Il personale infermieristico mi aiuta ad indossare il vestiario per la sala operatoria. Finalmente sono pronta per sottopormi all’intervento, prima però avverto telefonicamente mio marito e i miei genitori. In sala operatoria mi attende l’équipe chirurgica: due ginecologi, l’ostetrica, l’anestesista e gli assistenti.
Il taglio cesareo viene effettuato con anestesia loco-regionale, di tipo spinale, più sicura sia per me che per la mia bambina. L’anestesia viene eseguita attraverso una particolare iniezione nella zona lombare comportando una perdita della sensibilità dolorosa dall’ombelico in giù.
Finalmente ci siamo, manca poco e potrò abbracciare Mariella.
Ore 16:28
Il pianto della mia piccolina appena nata mi riempie il cuore di gioia. È il più bel momento della mia vita. Il chirurgo mi pone tra le braccia la mia bambina e non riesco a trattenere le lacrime. È un’esplosione di emozioni.
La mia piccola ha i capelli neri, folti e degli occhi grandi che mi fissano. Non vedo l’ora di condividere questa gioia con i miei cari.
Vengo trasferita in una saletta adiacente alla sala operatoria e lì ad attendermi c’è mio marito. Non l’avevo mai visto così emozionato e felice. Ci abbracciamo. Adesso siamo una famiglia.
Dopo il bagnetto e la visita del neonatologo arriva Mariella dentro la culletta n. 8 avvolta nelle coperte. Non riesco a trattenere le lacrime per la forte emozione. Dopo circa venti minuti è il momento di salutarci, ci saremmo rivisti solo dopo due giorni, al momento delle dimissioni.
Avrei voluto festeggiare questo nuovo inizio con il supporto e l’amore dei miei genitori, dei parenti, degli amici. Invece, mi ritrovo da sola. Ma se queste misure restrittive sono necessarie per sconfiggere il ‘nemico invisibile’ è giusto che sia così. In questi casi la tecnologia, le chiamate su Skype, i video, le foto, ci aiutano ad accorciare le distanze e a sentirci più vicini. Avremo tanto tempo a disposizione per dare il benvenuto a Mariella, una volta passata la tempesta che stiamo vivendo.
Quando arrivo in stanza, da sola ovviamente, senza nessun palloncino, senza confetti, bomboniere, senza fiocco, penso che tutte queste cose sono solo dettagli e non rappresentano la felicità. Anzi, forse sono solo degli invadenti contorni che distolgono l’attenzione dalla cosa più importante, che è la nuova vita.

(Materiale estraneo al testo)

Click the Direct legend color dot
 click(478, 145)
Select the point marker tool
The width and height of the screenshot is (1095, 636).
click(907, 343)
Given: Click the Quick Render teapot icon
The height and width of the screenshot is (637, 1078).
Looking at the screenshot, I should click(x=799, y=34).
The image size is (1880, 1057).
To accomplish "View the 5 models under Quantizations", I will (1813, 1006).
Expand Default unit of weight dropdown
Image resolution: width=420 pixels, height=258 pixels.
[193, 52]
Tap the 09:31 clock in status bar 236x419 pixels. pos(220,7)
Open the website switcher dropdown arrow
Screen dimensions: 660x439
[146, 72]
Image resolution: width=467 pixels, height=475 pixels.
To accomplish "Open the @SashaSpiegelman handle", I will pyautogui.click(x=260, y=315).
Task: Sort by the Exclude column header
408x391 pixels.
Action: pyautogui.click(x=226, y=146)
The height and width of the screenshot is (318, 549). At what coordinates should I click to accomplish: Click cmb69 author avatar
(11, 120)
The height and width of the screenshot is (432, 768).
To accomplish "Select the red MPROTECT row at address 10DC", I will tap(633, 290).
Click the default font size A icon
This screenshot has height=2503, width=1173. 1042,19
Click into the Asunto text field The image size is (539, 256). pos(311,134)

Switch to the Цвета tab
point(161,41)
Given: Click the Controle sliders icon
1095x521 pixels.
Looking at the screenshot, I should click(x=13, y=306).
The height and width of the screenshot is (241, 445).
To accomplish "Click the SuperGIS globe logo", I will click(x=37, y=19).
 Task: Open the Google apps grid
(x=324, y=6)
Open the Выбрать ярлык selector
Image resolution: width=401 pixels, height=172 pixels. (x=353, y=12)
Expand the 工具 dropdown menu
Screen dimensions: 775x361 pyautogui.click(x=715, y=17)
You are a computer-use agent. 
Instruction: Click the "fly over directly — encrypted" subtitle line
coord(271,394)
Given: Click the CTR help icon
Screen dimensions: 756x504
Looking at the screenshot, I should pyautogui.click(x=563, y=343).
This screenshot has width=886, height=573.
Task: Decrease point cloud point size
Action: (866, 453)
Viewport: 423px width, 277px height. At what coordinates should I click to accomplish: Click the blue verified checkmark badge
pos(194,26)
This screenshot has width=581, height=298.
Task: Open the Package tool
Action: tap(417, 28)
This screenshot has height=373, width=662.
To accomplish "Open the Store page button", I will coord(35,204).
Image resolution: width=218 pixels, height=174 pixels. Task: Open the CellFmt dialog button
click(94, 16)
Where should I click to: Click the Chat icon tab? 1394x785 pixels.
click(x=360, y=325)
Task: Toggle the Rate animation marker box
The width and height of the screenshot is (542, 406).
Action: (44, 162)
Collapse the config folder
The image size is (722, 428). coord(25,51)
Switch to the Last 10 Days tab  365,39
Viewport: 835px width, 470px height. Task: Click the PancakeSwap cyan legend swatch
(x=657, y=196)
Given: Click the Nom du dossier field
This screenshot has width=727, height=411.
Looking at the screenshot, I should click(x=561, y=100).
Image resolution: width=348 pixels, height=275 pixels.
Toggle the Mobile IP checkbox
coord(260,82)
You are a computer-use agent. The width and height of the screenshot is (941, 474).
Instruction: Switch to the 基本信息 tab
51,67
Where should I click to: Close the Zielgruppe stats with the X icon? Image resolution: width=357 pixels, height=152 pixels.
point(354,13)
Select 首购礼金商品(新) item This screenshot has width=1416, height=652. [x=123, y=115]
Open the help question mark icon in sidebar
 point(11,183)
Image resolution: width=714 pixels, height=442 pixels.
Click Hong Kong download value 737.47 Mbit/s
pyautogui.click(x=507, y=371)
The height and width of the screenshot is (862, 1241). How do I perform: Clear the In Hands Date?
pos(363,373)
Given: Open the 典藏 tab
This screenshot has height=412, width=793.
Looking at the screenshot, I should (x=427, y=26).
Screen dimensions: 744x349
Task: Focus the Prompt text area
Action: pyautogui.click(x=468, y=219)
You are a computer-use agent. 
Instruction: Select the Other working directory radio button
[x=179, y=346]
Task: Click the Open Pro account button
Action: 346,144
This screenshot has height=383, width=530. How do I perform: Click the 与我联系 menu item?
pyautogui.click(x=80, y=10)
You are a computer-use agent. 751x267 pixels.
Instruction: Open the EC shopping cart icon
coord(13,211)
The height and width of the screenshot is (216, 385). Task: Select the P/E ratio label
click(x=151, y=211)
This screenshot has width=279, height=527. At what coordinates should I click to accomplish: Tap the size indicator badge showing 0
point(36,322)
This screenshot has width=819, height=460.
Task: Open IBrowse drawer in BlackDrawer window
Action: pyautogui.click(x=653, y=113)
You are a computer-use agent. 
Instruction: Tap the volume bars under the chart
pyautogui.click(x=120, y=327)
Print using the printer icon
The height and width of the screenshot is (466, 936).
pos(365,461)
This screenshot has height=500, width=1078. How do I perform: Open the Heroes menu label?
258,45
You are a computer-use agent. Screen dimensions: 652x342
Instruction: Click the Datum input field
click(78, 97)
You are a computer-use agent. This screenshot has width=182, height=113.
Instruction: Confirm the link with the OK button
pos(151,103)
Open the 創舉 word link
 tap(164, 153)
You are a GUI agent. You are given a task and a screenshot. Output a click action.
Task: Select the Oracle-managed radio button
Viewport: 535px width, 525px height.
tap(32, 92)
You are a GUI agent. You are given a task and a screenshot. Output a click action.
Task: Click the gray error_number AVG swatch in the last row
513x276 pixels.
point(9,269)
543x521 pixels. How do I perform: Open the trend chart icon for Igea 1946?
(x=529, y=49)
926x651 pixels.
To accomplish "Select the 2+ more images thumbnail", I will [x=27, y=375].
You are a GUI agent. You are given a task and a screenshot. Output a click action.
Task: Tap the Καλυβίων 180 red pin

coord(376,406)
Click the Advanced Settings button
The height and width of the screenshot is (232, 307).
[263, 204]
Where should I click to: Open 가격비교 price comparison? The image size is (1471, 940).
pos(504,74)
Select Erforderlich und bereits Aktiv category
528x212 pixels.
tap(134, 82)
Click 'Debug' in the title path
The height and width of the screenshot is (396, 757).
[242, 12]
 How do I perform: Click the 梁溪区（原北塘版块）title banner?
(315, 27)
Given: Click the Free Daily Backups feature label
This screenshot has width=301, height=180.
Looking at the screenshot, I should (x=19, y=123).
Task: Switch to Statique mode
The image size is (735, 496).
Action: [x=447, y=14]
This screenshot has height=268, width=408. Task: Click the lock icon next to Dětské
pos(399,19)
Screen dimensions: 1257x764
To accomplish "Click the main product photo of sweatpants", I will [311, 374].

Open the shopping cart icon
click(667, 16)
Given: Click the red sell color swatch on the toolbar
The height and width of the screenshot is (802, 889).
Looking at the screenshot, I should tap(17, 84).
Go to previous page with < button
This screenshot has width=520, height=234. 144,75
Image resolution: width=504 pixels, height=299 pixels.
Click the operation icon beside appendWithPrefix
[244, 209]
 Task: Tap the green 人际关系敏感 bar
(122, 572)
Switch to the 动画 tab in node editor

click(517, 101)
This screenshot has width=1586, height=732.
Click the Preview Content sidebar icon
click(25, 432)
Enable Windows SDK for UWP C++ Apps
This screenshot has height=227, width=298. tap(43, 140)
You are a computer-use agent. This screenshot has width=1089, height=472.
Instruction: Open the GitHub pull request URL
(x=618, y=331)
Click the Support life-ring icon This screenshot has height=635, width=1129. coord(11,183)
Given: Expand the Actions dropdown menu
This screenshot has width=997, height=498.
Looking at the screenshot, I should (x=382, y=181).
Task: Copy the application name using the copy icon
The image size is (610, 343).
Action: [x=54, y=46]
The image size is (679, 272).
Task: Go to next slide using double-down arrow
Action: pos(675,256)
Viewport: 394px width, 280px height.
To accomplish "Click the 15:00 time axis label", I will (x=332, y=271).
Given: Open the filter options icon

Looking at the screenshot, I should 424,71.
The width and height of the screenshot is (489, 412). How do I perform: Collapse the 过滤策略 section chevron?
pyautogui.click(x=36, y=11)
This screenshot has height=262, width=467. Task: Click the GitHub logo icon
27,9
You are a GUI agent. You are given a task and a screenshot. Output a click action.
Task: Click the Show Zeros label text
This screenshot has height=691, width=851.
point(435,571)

Per rasserenarmi il mio pensiero va alla mia bambina, alla mia famiglia e a tutte le donne che partoriranno in questo difficile periodo, sento il bisogno di incoraggiarle e trasmettere loro messaggi positivi, di speranza: i nostri bimbi sono nati o nasceranno circondati da un amore immenso. Forza mamme, ai tempi del Coronavirus “la vita è una sfida meravigliosa”!
Voglio continuare ad essere ottimista e a pensare che usciremo vittoriosi da tutto questo. La nascita di Mariella mi ha trasmesso un amore sconfinato e una profonda fiducia nel futuro. Si tratta di un sentimento che faccio fatica a descrivere. Chissà che questa emergenza sanitaria, una volta terminata, non lasci a ciascuno di noi anche qualcosa di buono: magari quel senso di umanità e di altruismo che avevamo un po’ tutti perso di vista, strada facendo.
Voglio concludere questa mia pagina di diario con una frase di Papa Francesco, una frase che mi ha trasmesso tanta forza: “Grazie alle giovani mamme che affrontano le comprensibili paure. I bambini che nascono al tempo del Corona Virus sono un segno di grande speranza”.